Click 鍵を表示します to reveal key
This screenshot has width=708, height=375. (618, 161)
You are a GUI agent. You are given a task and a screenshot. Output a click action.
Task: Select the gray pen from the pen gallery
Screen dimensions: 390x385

○ ○ ○ ○

ASSIGNED TASK
The data above needs to be retyped in full, exactly as given.

YOUR SOLUTION
Click 鍵を表示します to reveal key
This screenshot has width=708, height=375. (618, 161)
You are a GUI agent. You are given a task and a screenshot. Output a click action.
Task: Select the gray pen from the pen gallery
Screen dimensions: 390x385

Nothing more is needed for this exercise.